Record extracts
# # #

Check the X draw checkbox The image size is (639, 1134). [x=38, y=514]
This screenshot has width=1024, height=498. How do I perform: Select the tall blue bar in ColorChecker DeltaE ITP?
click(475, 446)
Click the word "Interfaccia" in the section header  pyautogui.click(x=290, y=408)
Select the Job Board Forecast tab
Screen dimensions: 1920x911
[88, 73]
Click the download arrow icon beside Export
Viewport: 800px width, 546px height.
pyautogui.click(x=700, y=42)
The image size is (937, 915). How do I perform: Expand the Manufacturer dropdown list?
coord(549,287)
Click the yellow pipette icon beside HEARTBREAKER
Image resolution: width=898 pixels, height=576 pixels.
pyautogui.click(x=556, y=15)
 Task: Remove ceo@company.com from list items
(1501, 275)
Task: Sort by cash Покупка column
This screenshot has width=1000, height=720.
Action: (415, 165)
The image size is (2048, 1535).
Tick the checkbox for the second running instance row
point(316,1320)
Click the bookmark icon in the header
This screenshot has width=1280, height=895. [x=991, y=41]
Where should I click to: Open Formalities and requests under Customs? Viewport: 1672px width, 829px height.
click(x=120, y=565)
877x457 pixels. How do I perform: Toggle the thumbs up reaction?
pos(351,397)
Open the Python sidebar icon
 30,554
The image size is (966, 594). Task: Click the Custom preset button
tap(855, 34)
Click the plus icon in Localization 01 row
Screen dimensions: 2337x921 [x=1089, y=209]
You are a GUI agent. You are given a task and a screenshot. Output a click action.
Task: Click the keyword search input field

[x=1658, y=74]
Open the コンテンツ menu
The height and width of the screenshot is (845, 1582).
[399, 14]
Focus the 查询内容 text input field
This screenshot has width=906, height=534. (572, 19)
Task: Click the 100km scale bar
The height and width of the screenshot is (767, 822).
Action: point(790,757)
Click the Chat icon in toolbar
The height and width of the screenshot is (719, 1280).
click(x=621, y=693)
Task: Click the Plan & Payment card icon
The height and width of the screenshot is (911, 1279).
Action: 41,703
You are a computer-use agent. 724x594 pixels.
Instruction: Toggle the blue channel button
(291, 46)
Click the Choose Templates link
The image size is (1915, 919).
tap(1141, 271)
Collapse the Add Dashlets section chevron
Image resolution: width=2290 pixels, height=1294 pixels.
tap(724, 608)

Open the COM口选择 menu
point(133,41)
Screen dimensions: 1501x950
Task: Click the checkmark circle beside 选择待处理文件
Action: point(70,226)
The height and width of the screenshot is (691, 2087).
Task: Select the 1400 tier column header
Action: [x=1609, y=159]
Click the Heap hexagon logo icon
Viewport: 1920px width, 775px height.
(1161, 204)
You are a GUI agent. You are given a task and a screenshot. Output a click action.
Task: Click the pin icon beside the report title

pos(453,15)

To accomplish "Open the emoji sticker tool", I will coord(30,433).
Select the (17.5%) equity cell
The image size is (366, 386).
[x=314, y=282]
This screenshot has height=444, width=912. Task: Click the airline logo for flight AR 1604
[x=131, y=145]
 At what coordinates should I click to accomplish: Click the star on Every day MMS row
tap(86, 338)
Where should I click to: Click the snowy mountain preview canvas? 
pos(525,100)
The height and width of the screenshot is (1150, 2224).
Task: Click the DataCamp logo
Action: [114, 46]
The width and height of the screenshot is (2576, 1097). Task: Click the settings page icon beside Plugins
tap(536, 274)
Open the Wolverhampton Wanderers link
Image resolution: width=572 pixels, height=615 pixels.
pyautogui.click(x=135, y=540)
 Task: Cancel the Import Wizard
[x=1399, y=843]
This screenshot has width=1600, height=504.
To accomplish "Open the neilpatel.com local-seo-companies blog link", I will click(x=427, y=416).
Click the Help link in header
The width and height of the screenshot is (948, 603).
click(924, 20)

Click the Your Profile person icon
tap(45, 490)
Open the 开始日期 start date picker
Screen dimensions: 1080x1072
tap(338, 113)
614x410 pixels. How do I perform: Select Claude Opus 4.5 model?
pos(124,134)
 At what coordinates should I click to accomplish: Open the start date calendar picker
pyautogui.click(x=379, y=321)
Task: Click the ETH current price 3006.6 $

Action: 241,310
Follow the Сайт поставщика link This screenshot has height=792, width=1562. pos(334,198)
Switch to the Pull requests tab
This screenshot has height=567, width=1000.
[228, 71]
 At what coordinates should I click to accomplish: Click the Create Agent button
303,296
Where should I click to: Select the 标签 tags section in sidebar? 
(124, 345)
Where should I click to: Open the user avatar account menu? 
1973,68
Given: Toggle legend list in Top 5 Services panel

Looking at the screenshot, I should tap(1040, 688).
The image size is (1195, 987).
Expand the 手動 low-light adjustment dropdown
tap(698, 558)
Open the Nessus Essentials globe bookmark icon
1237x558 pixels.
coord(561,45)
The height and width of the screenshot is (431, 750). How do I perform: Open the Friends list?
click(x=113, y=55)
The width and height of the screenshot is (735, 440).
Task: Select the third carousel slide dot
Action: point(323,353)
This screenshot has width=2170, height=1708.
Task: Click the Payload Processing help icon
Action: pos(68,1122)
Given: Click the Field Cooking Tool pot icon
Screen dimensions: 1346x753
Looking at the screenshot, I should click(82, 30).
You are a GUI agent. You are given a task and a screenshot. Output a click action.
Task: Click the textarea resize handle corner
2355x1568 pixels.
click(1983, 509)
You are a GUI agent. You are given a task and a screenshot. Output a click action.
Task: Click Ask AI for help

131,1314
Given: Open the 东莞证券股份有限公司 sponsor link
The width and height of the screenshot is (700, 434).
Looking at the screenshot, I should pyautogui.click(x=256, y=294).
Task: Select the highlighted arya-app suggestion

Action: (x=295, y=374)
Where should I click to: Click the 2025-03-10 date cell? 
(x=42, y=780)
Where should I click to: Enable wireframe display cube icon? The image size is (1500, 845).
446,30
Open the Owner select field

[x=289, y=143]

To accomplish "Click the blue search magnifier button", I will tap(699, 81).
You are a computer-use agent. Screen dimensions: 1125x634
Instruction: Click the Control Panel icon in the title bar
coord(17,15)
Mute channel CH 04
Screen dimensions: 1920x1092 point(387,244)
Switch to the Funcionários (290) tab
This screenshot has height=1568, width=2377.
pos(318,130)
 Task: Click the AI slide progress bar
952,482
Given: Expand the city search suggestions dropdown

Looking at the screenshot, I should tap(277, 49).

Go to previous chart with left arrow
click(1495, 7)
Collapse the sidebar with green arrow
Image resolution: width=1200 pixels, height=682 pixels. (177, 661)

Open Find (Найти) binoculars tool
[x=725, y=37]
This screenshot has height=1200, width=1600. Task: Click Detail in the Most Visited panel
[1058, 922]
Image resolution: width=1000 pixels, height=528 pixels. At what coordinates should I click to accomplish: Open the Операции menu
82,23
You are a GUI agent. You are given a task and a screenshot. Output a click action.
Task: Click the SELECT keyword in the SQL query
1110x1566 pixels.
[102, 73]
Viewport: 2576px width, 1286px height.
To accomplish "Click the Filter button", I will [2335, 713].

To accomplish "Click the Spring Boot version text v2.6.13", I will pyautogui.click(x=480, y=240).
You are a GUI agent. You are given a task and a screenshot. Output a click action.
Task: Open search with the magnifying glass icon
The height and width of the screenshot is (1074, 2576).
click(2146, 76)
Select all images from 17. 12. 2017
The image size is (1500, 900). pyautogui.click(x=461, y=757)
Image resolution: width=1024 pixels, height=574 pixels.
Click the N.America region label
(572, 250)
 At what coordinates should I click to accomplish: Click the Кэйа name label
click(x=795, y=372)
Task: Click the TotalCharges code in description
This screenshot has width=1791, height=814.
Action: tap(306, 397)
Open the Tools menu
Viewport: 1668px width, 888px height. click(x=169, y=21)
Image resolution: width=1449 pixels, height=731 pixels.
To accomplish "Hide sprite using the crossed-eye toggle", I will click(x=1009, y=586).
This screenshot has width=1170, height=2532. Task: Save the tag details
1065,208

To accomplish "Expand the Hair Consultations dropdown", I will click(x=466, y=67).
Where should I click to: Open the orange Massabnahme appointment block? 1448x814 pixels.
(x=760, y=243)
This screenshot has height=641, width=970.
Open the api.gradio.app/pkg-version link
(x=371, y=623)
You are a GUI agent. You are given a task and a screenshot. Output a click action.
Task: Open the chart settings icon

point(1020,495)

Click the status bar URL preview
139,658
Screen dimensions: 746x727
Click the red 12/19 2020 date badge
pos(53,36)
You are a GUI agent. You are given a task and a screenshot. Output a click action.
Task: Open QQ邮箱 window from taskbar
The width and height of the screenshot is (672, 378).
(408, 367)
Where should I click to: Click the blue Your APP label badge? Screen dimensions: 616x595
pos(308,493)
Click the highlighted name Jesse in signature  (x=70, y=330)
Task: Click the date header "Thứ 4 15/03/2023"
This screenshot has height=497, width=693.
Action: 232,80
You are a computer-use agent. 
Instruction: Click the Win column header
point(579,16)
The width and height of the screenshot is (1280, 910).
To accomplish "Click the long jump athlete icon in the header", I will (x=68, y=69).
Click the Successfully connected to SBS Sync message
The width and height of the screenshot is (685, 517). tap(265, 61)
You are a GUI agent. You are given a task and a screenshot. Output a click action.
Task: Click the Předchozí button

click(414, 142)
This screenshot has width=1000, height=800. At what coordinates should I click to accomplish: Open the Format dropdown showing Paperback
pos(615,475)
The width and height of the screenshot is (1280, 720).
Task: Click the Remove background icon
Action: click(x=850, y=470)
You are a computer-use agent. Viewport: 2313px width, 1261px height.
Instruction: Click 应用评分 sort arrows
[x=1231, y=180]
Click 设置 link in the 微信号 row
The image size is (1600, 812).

# # #

Please copy out the items above exactly, starting at the line that contains "Click the plus icon in Localization 01 row" and ending at the line that contains "This screenshot has width=906, height=534.", with both of those lines included.

Solution
Click the plus icon in Localization 01 row
Screen dimensions: 2337x921 [x=1089, y=209]
You are a GUI agent. You are given a task and a screenshot. Output a click action.
Task: Click the keyword search input field

[x=1658, y=74]
Open the コンテンツ menu
The height and width of the screenshot is (845, 1582).
[399, 14]
Focus the 查询内容 text input field
This screenshot has width=906, height=534. (572, 19)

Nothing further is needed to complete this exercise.